♤Is there someone?♤

486 81 107
                                    

I'd like to think it's how you lean on my shoulder
And how I see myself with you.
(Omzuma nasıl yaslandığını ve seninle nasıl göründüğümüzü düşünmek istiyorum.)

♤♤♤

Sonunda görevlilerin zoruyla kulübeye gitmiş ve denetimlerinde söylemesi gereken "Ben hastayım, iyileşmem gerek." tarzı cümleler sarf ediyordu. Fakat bunun ona çok da iyi geldiği söylenemezdi, çoktan yorgunlukla bir saat geçmişti ve gözleri göz kapaklarıyla savaş halindeydi. Savaşı sonunda göz kapakları kazandı...

"Görevin bitti, şimdi kulübene gidebilirsin."  dedi görevli.

"B-ben..."

Görevli onu istemeyerek de olsa kucağında kulübesine götürdü ve yatağına bırakıp çıkacakken bacağında acıtmayacak hafiflikte bir tekme hissetti.

"Seni küçük..."

"Bir daha onu bu duruma düşürmeyeceksiniz!"

"Git ve yatağına yat Felix, sen de aynı duruma düşmek istemiyorsan tabi."

Felix uyuyacaktı ama konuyu burada kapatmayacaktı. Diğer kamptan konuştuğu biri vardı ve yaramazlık yapmak tam da yaşına göre bir hareketti.

Birkaç saat sonra Seungmin uyandı ve arkadaşının omzunu dürttü.

"Felix, ben çok susadım ve korkuyorum. Buradan çıkmak istiyorum."

"Keşke sana bu konuda da yardım edebilseydim ama pek de şansım yok gibi... İstersen biraz arkadaş edinebiliriz!" diye bağırdı heyecanla.

"Ben sadece seninle arkadaş kalsam Lix? Çok iyi arkadaş olup birbirimize güvenelim istiyorum~"

İkisi de birbirini sevmişti, diğerlerine göre kusur sayılan tüm yanlarıyla birlikte.

Felix arkadaşının yanına uzanıp kollarını ona doladı, belki de çocuk aklıyla onun bu hareketinin ikisine de zarar vereceğini hesaplamak oldukça zordu.

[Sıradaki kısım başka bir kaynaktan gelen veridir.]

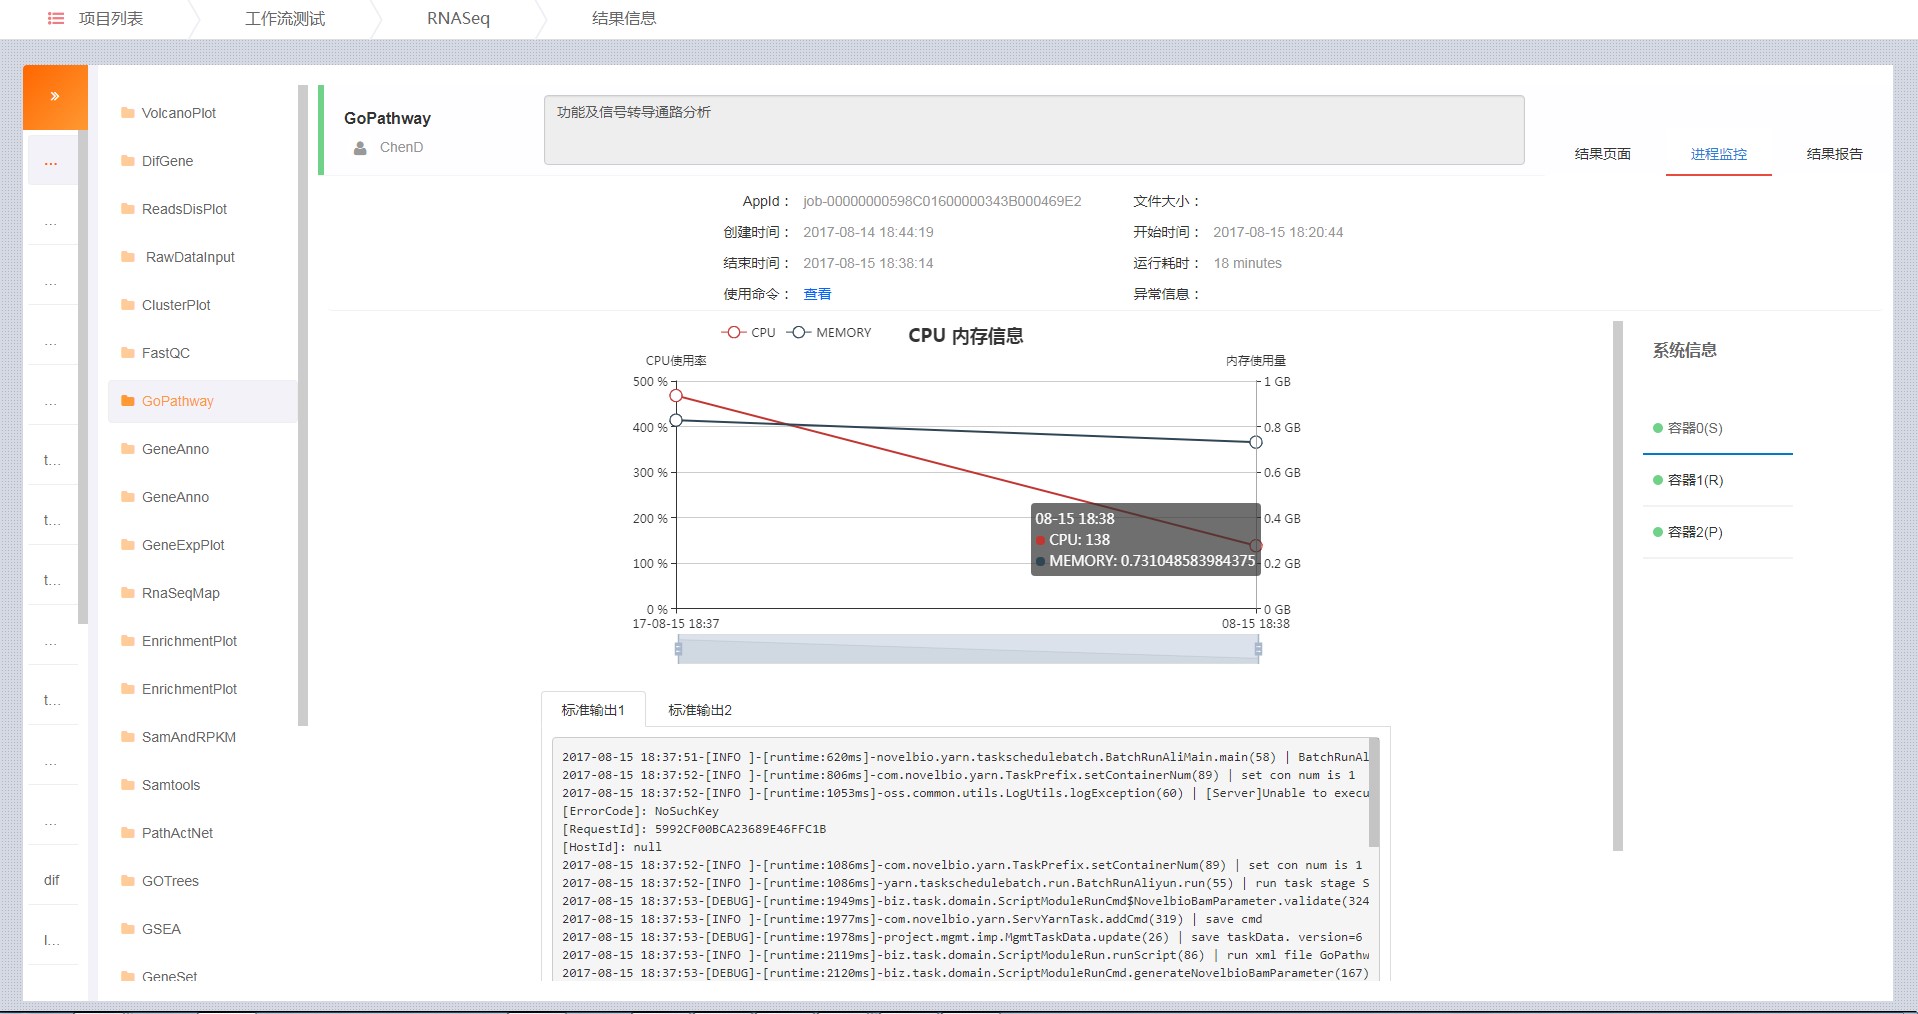Screen dimensions: 1918x1014
Task: Toggle the CPU series in chart legend
Action: pyautogui.click(x=748, y=333)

Sabah minik kulübelerinde bağırış sesleri ile uyanan iki minik, telaşla birbirlerinden ayrılıp başlarını önlerine eğdiler. Yapabilecekleri herhangi bir açıklama yoktu ve bunu ikisi de biliyordu.

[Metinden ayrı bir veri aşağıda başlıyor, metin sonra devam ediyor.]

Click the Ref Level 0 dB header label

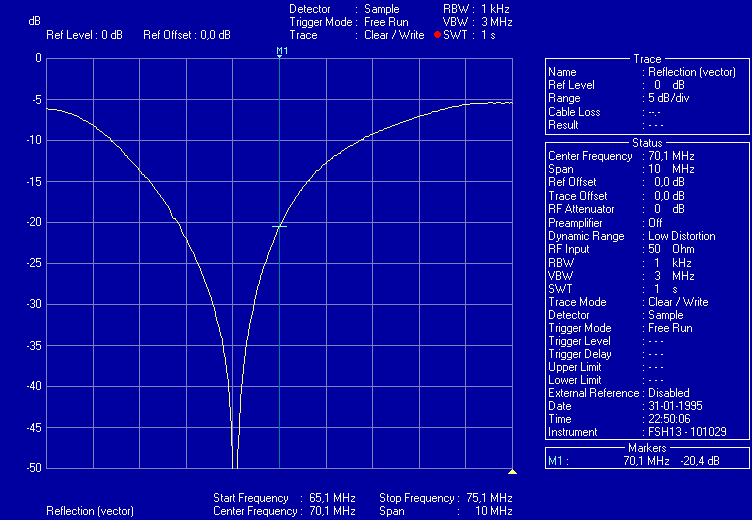click(x=84, y=35)
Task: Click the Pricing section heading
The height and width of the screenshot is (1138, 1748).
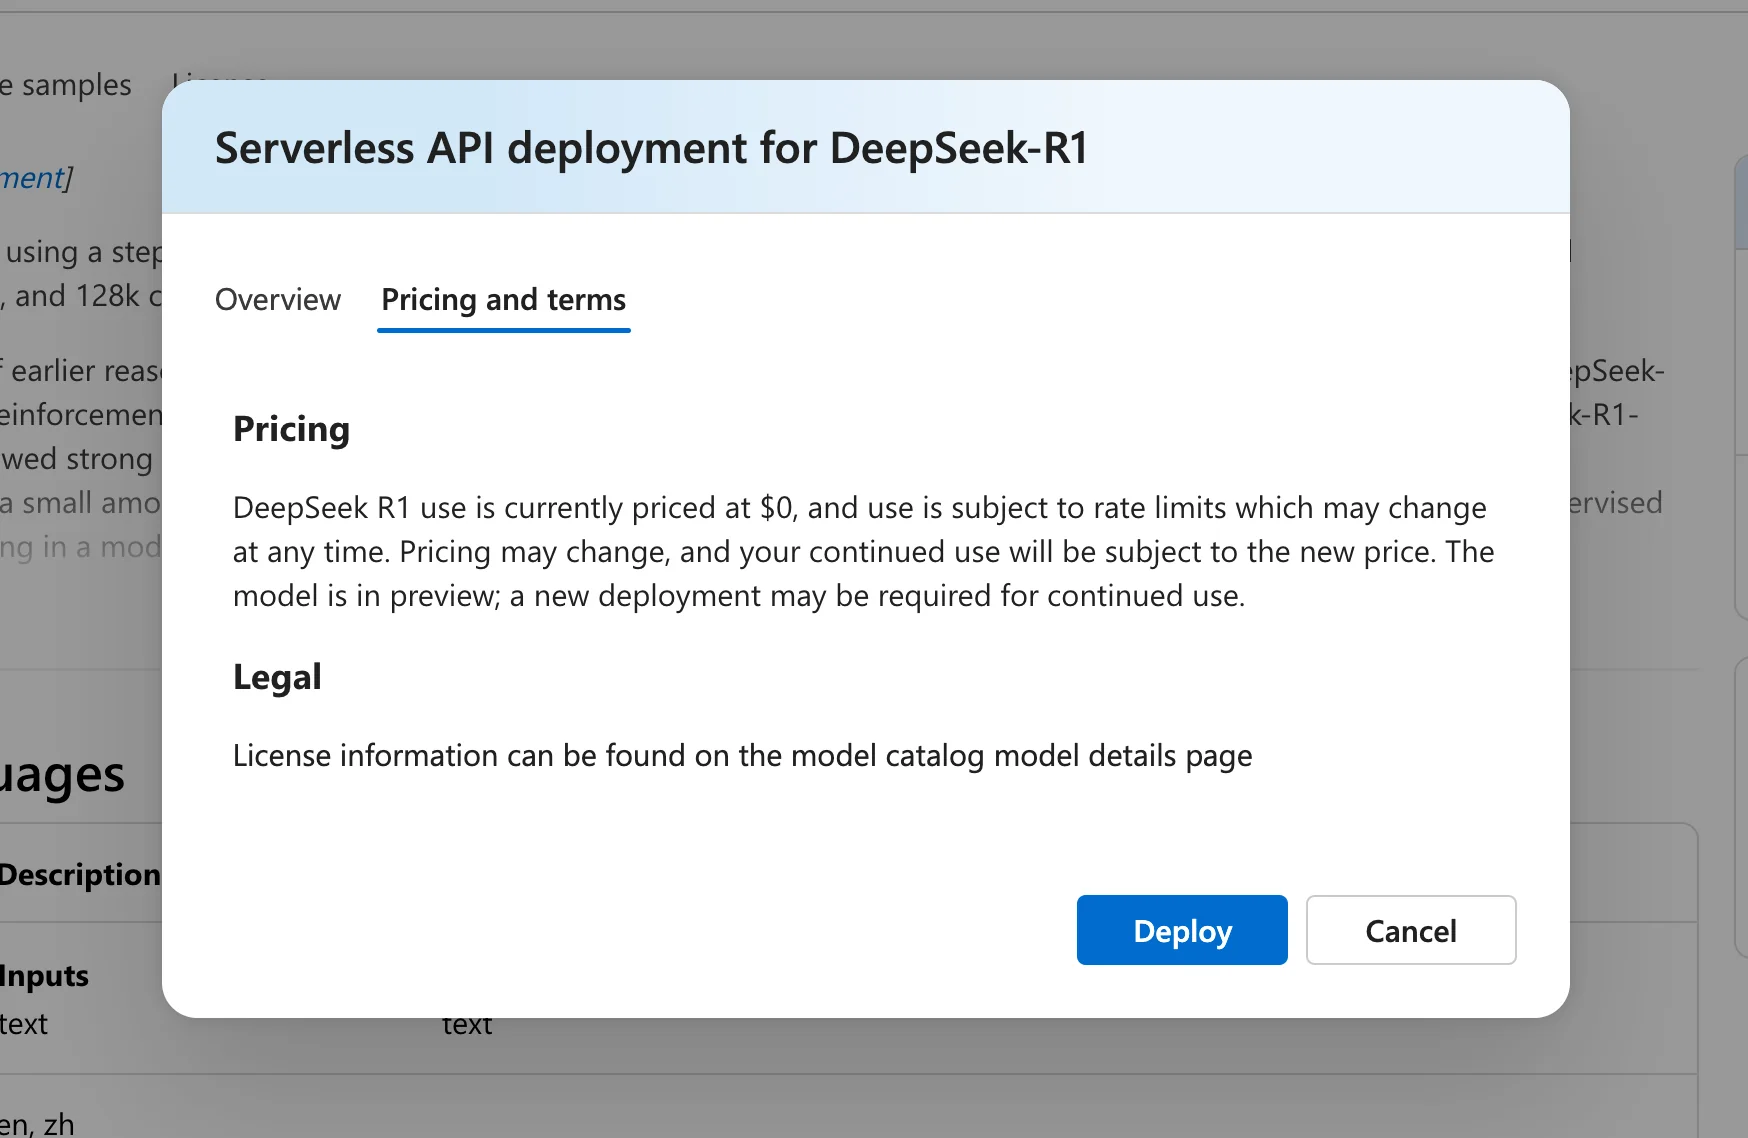Action: [x=291, y=429]
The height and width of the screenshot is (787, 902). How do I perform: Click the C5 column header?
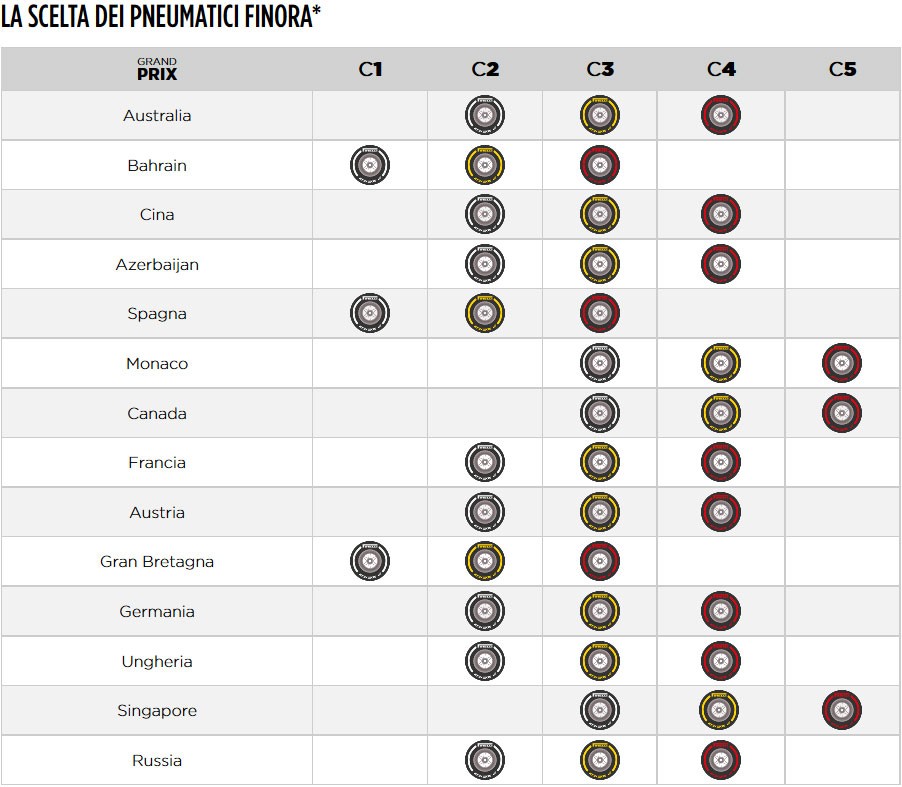click(842, 69)
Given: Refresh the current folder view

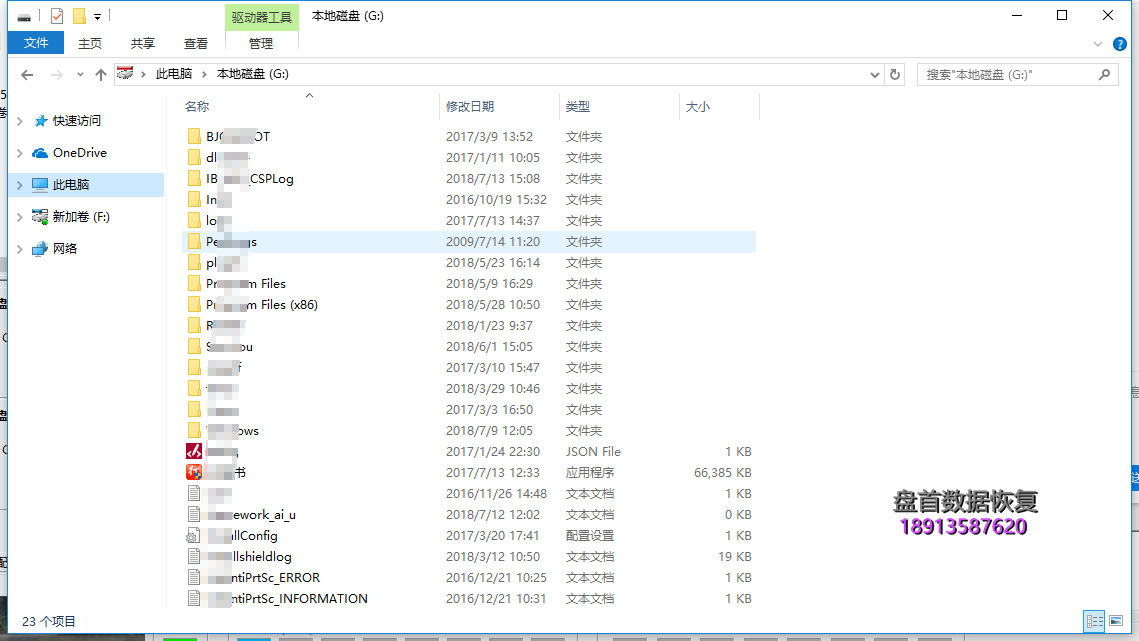Looking at the screenshot, I should tap(895, 74).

"Bu yaptığınız ikiniz için de kötü sonuçlar doğuracak, öncelikle odalarınızı ayıracağım. Sen Seungmin, karşı kulübedeki çocukla yer değiştireceksin."

Seungmin başka biriyle kalmaktan korkuyordu, daha Felix'e bile yeni alışmıştı.

"Burada kalsın lütfen!" Felix'in haykırışları bir çare olmadığında Seungmin eşyalarını toplayıp karşıdaki kulübeye geçti. Girdiğinde gamzeli şirin bir çocuk karşılamıştı onu.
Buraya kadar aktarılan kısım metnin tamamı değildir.